··· Data supplied ···

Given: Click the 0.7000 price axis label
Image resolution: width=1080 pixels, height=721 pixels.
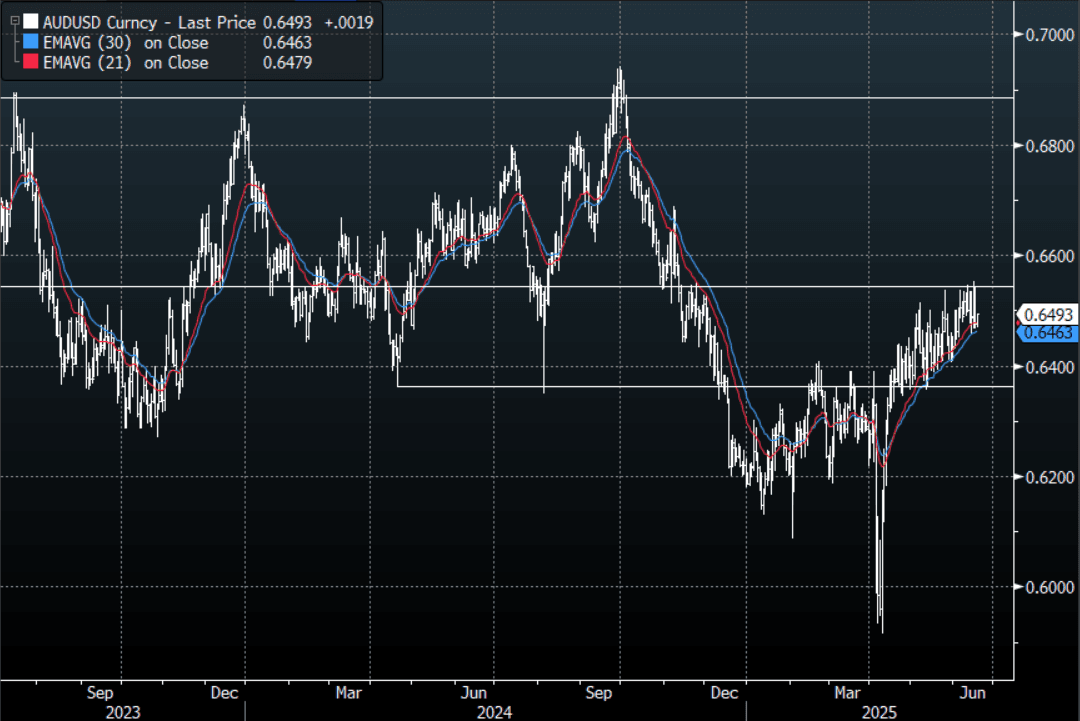Looking at the screenshot, I should (1046, 35).
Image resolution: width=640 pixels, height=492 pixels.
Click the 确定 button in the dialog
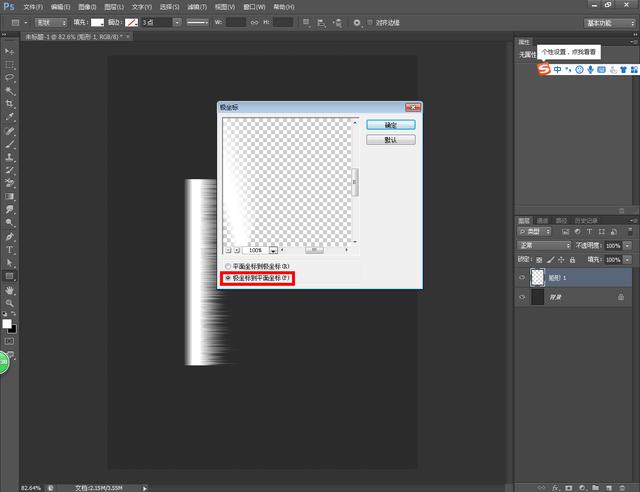pyautogui.click(x=390, y=125)
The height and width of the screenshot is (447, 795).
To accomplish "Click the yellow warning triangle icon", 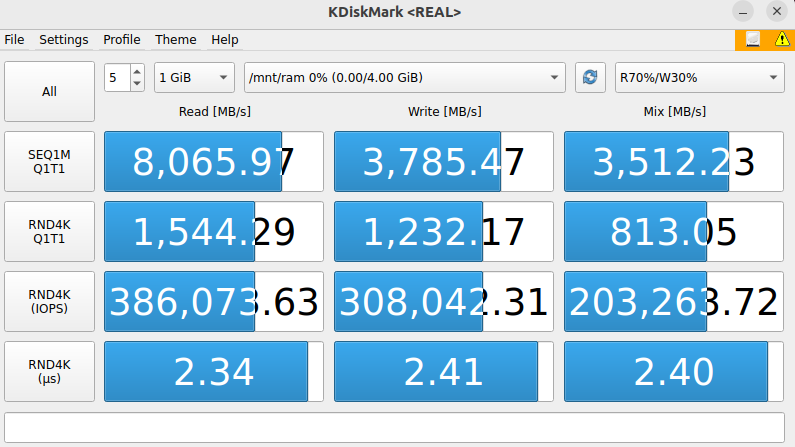I will click(782, 40).
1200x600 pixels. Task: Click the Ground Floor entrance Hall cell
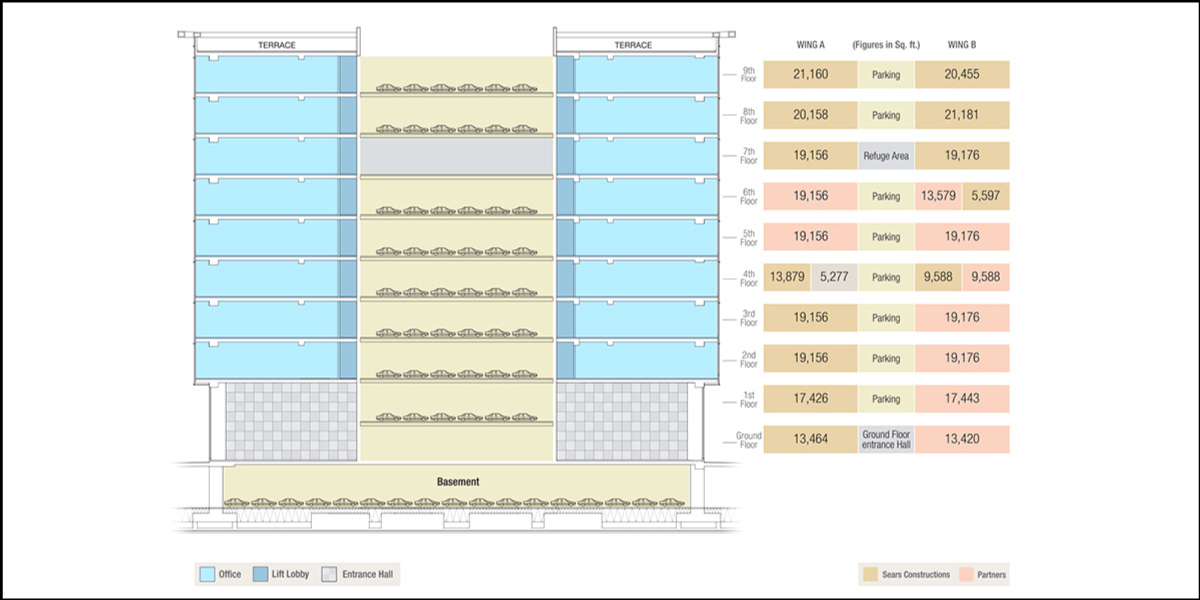[885, 439]
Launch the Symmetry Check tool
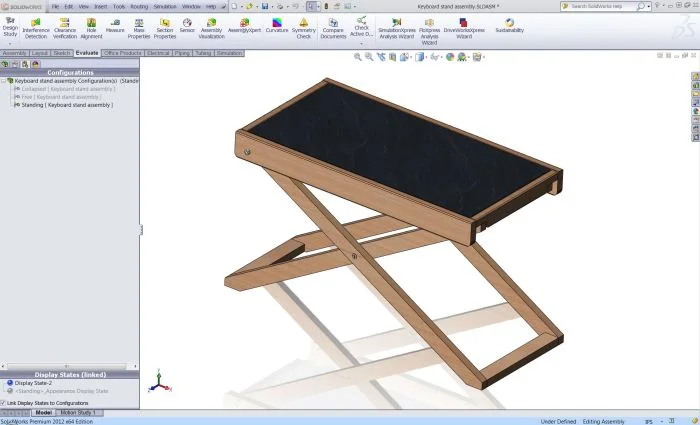The height and width of the screenshot is (425, 700). pyautogui.click(x=304, y=27)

···

* The problem *
Please write out the items above from the first line through the line containing "pyautogui.click(x=390, y=125)", inclusive, substituting "size" for "resolution" and changing nothing else. Leave out the pictures.

* Written solution *
Given: Click the 0.7000 price axis label
Image size: width=1080 pixels, height=721 pixels.
Looking at the screenshot, I should (1046, 35).
Image size: width=640 pixels, height=492 pixels.
Click the 确定 button in the dialog
pyautogui.click(x=390, y=125)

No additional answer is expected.